August 31-September 6, 2006
City Beat
Infighting About FightingWhy a group of Jews hung anti-Israel signs off highway overpasses last week.
About three hours later, a small group of twentysomethings gathered at the 15th Street Clothespin to hand out fliers reiterating the opposition of "U.S. Jews" to Israel's recent (and past) behavior. Among them were Alissa Wise, a 27-year-old rabbinical student, and her cousins, Nava and Yonah EtShalom. Nava, 25, is a poet who was recently awarded a prestigious Pew fellowship. Yonah, 24, is an activist who considers herself neither a "she" nor a "he" — preferring the gender-neutral pronouns "they" or "ze."
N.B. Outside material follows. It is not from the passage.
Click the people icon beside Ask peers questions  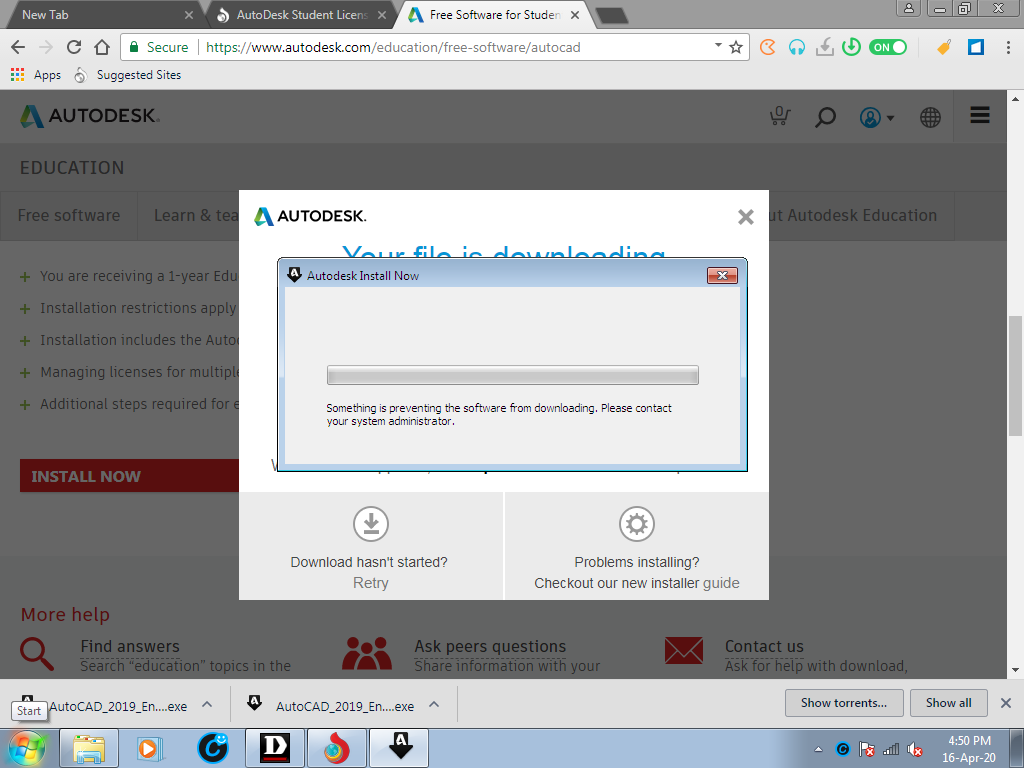[x=369, y=652]
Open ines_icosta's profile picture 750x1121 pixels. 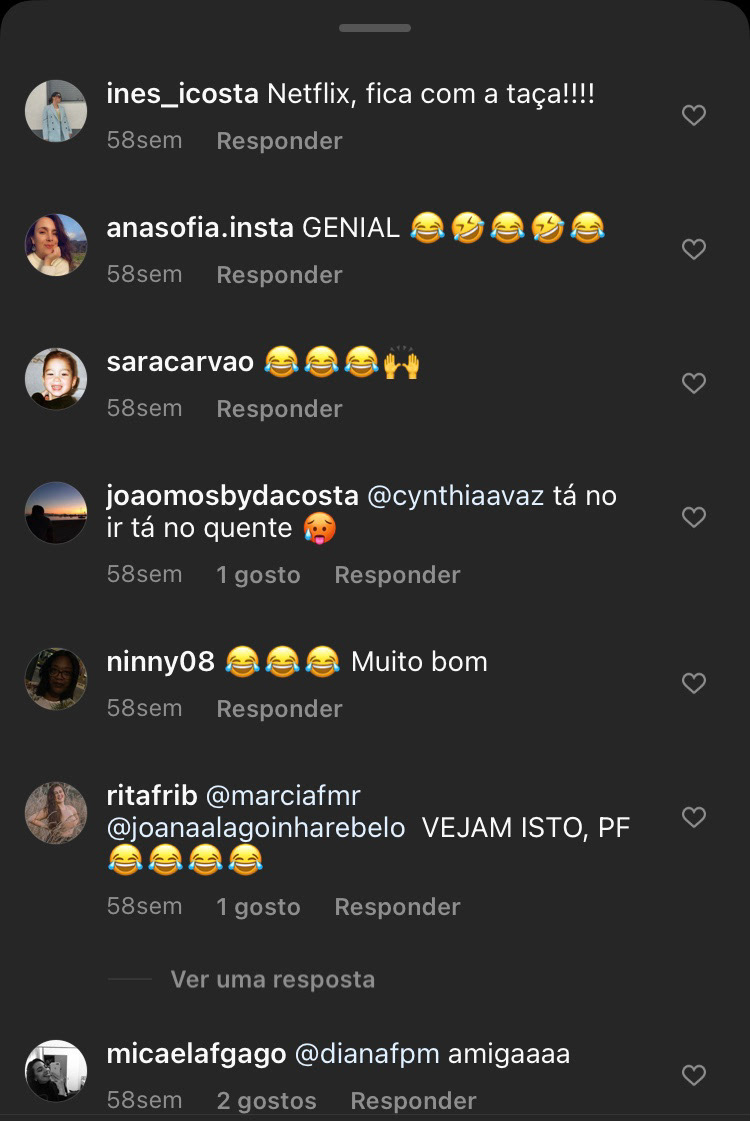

Alissa, Nava, Yonah and about 15 other Philadelphians were participating in a "Day of Solidarity" with activists in the San Francisco Bay Area and in New York, where activists staged a "die-in" at Penn Station — they laid down and pretended to be dead, in a representation of the civilian death toll in Lebanon. All three protests were organized by what Alissa calls "Jewish-identified people."
"Jews, basically," she clarifies.
The cousins know from Jews. All three grew up in religious households with Zionist relatives, and spent time in Israel in their youth. But gradually (and independently — Nava and Yonah didn't meet Alissa until their 20s), they grew skeptical of Israel's international policies.
"I [had gotten] the 'land without a people for a people without a land'" spiel, says Alissa. When she began to learn about the Palestinians and the occupied territories, "I felt really betrayed by my family."
Her family thought the betrayal was the other way around. When Alissa "came out," as she describes her shift in political convictions, her brother refused to go on a vacation with her. More recently, a cousin considered taking out an ad in her hometown's Jewish paper, denouncing her and her beliefs.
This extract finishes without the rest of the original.